Characterization of haematological parameters with bortezomib–melphalan–prednisone versus melphalan–prednisone in newly diagnosed myeloma, with evaluation of long‐term outcomes and risk of thromboembolic events with use of erythropoiesis‐stimulating agents: analysis of the VISTA trial

Abstract

SummaryAlthough haematological toxicities, such as anaemia, are common in multiple myeloma (MM), no clear consensus exists on the use and impact of erythropoiesis‐stimulating agents (ESA) on outcomes in MM. This analysis characterizes haematological toxicities and associated interventions in the phase III VISTA (Velcade® as Initial Standard Therapy in Multiple Myeloma: Assessment with Melphalan and Prednisone) study of bortezomib plus melphalan/prednisone (VMP, n = 344) versus MP (n = 338) in previously untreated MM patients ineligible for high‐dose therapy, and evaluates the impact of ESA use or red‐blood‐cell (RBC) transfusions on outcomes and thromboembolic risk.

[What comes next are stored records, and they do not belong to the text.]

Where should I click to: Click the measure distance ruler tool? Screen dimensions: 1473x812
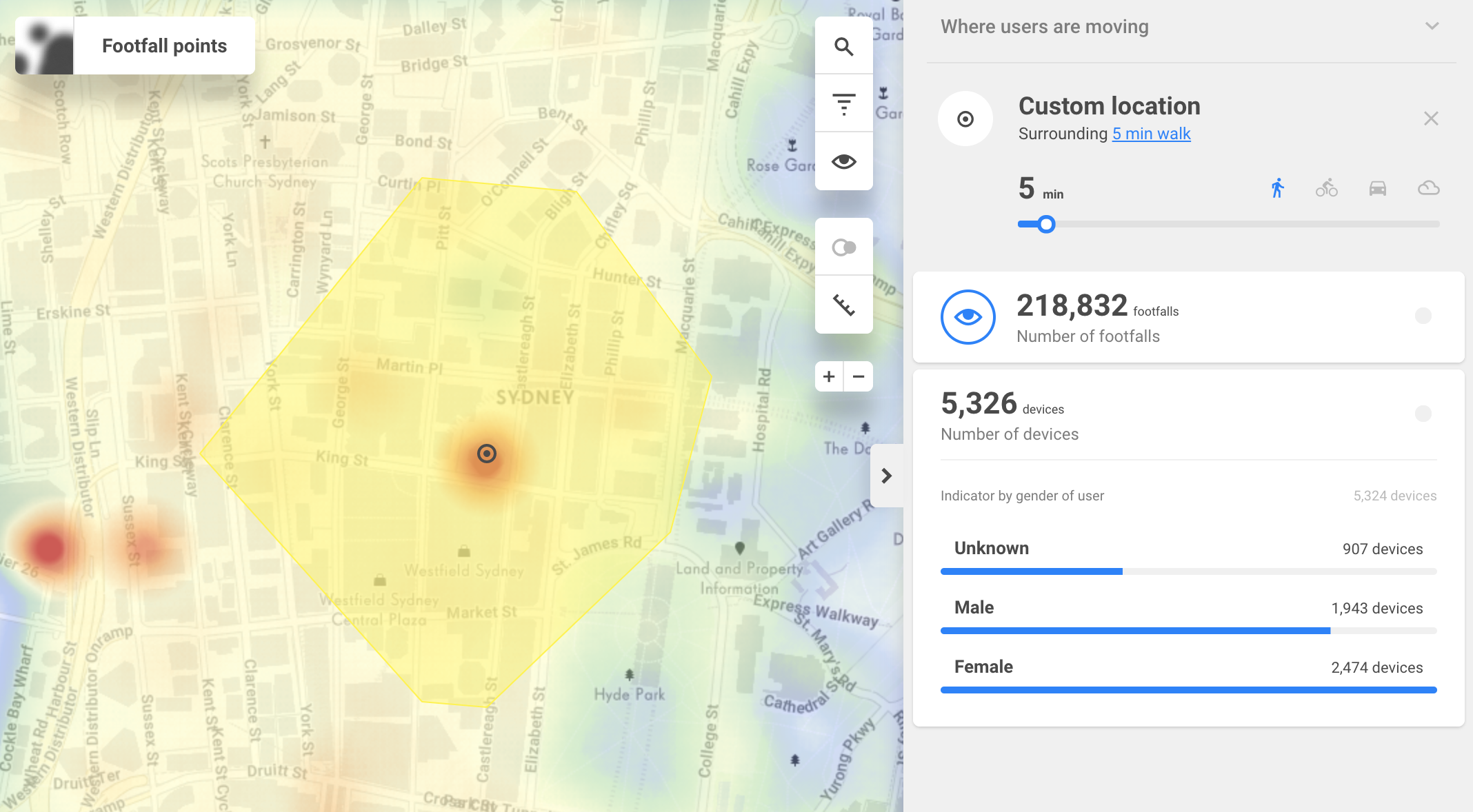(x=843, y=305)
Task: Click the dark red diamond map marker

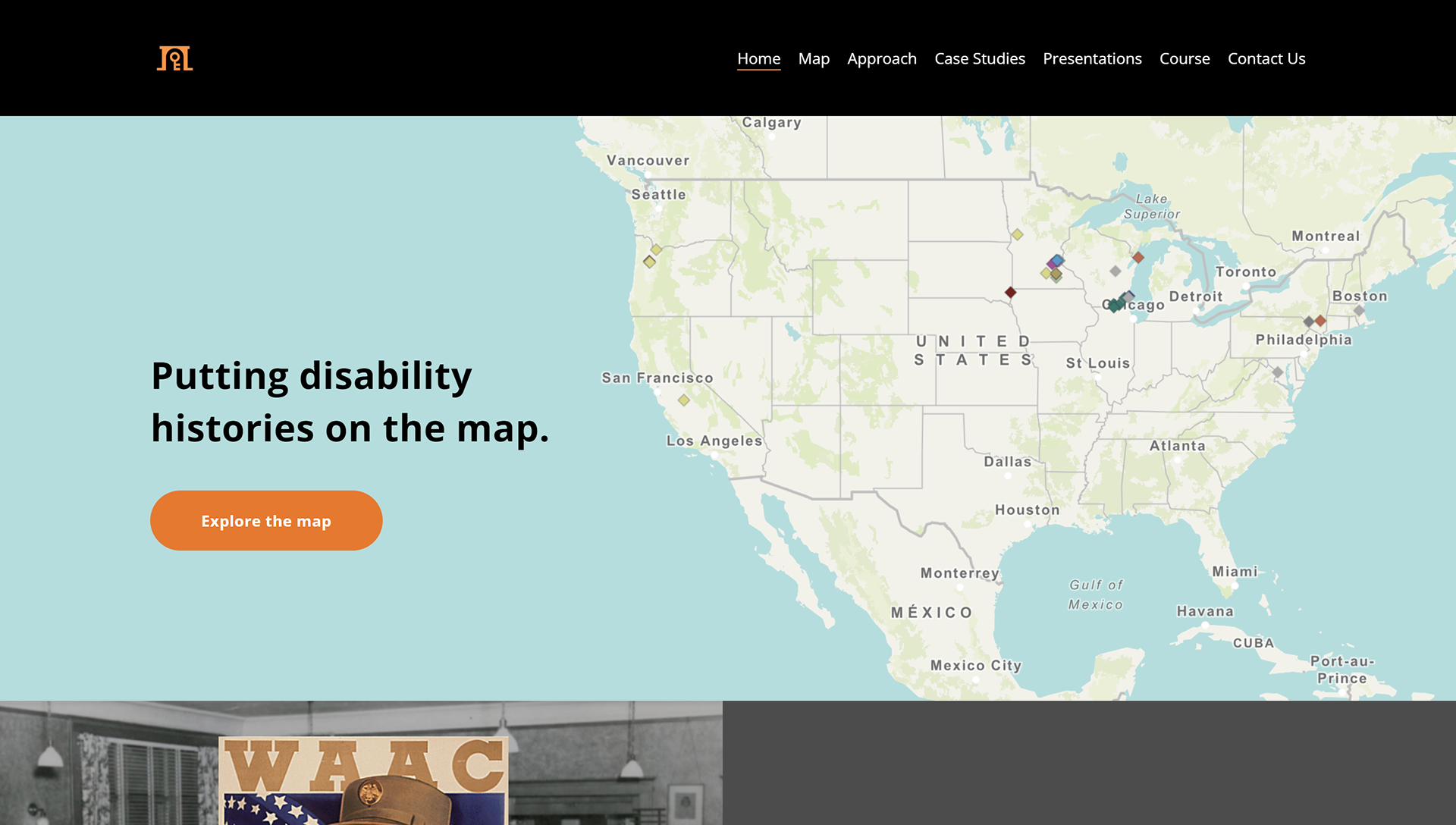Action: coord(1010,293)
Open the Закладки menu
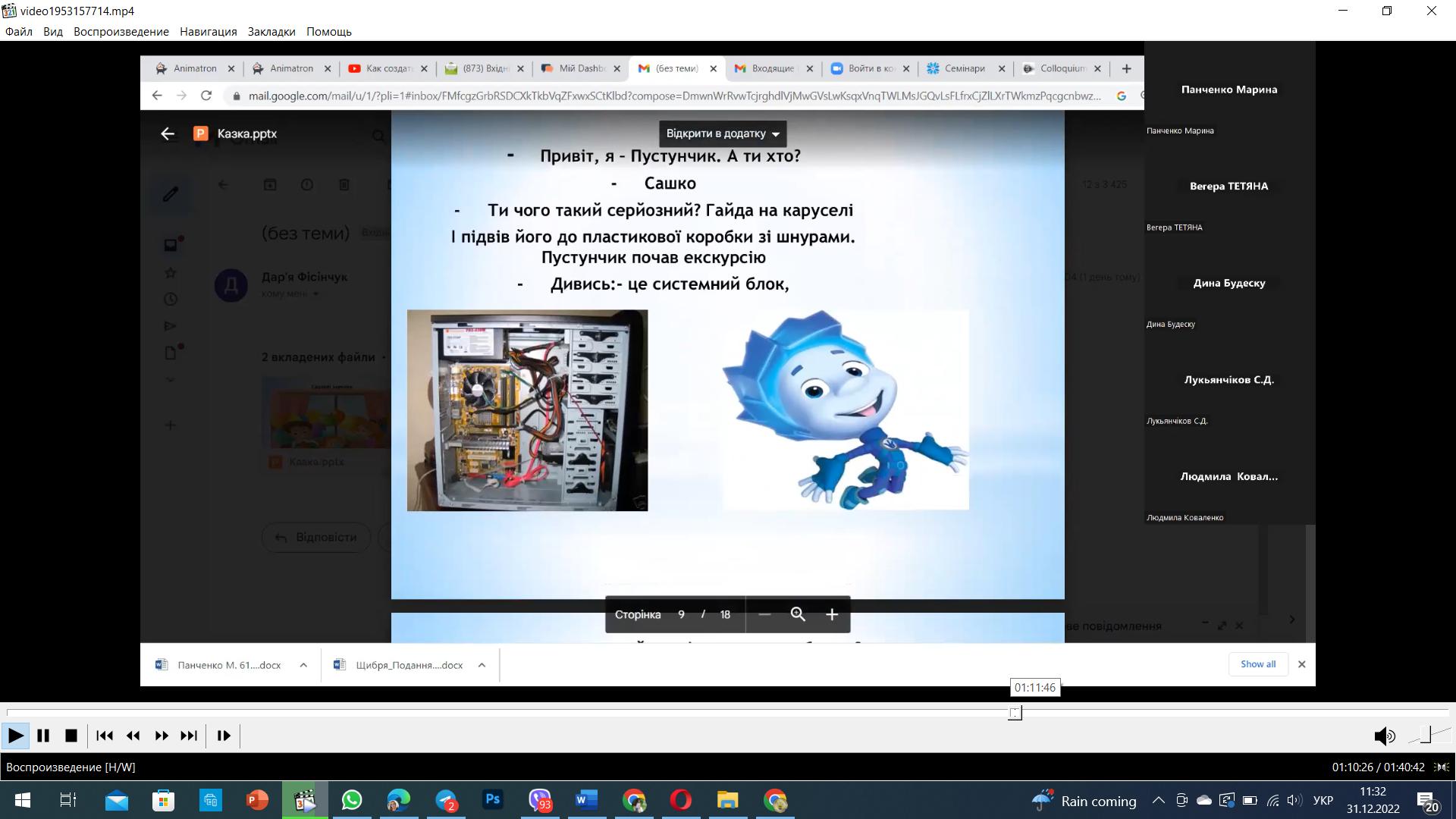This screenshot has height=819, width=1456. pyautogui.click(x=271, y=32)
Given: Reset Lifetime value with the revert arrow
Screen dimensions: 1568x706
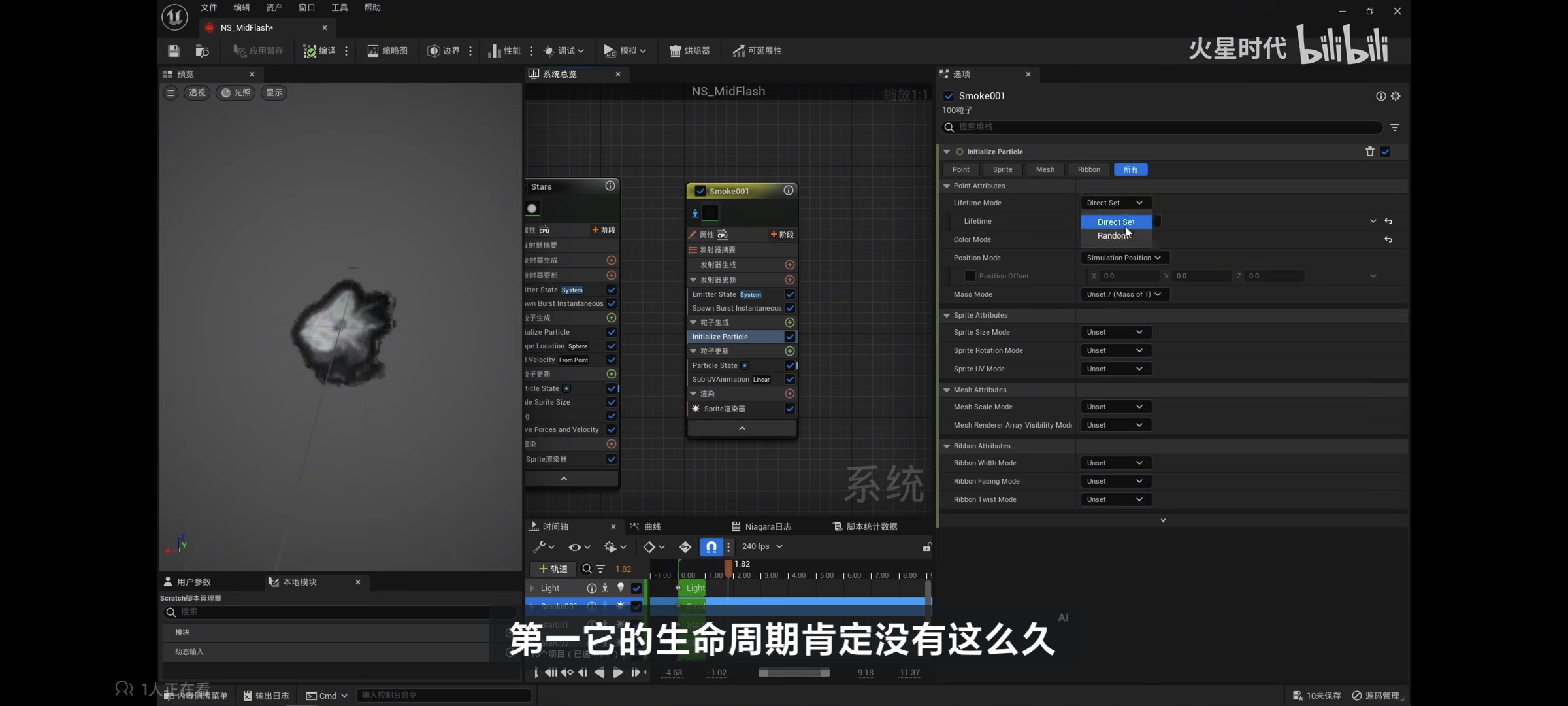Looking at the screenshot, I should pyautogui.click(x=1388, y=222).

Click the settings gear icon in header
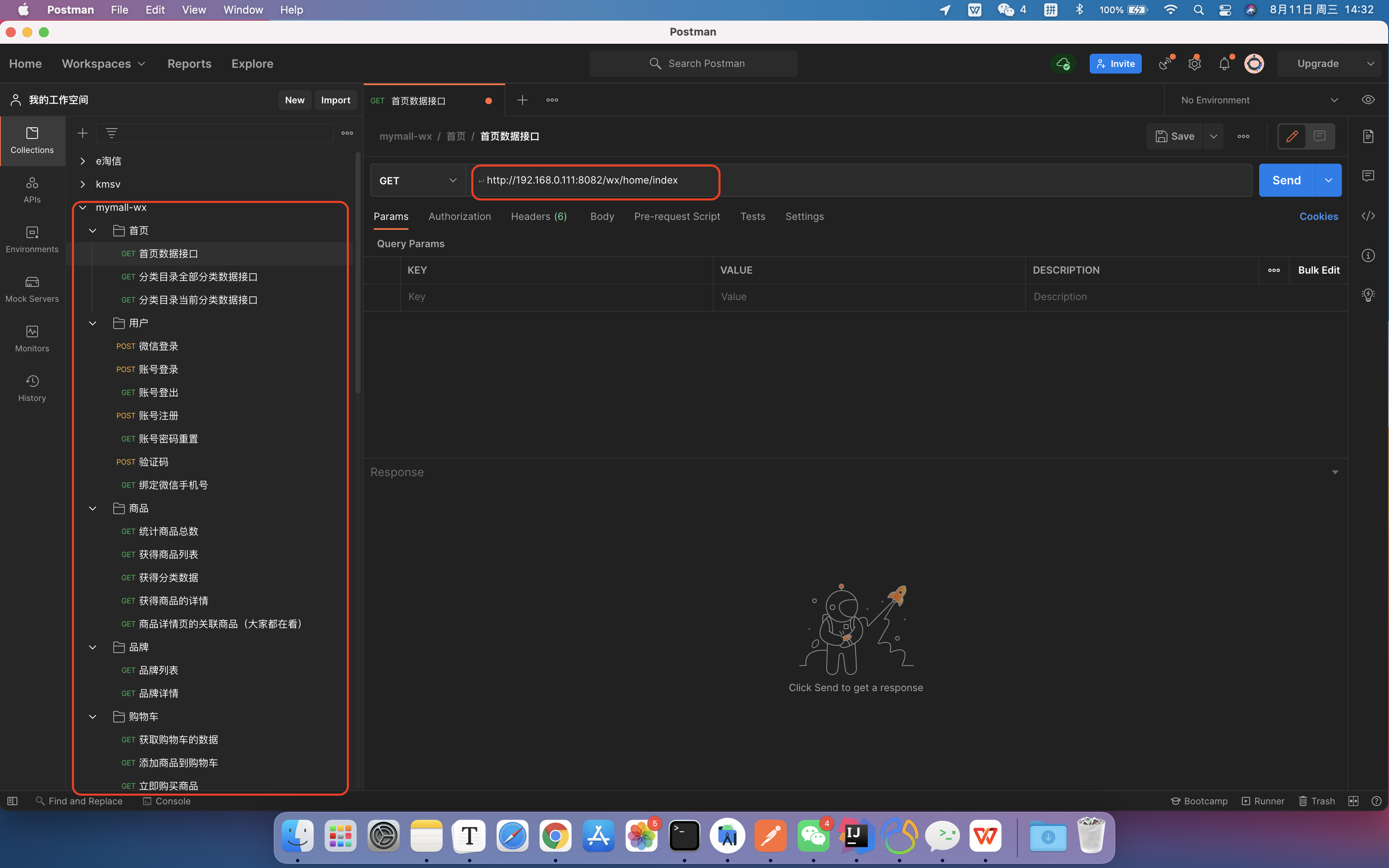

Incidence of haematological toxicities was similar with VMP and MP; similar rates of interventions and associated complications (e.g. bleeding, febrile neutropenia) were observed. Two hundred thirty three patients received ESA; 204 had RBC transfusions. Frequency of thromboembolic events was low and not affected by ESA use. Median time‐to progression (TTP) was similar between ESA/non‐ESA [hazard ratio: 1·03 (95% confidence interval 0·76–1·39); P = 0·8478] in both arms (VMP: 19·9/not reached; MP: 15·0/17·5 months). Three‐year overall survival (OS) rates were similar between ESA/non‐ESA in each arm. Patients receiving RBC transfusions had significantly shorter OS (P < 0·0001) versus non‐RBC‐transfusion patients. In conclusion, bortezomib did not add to melphalan haematological toxicity. Concomitant ESA use with VMP/MP in previously untreated MM patients did not adversely affect TTP or OS, or increase thromboembolic risk. However, RBC transfusion was associated with significantly shorter survival.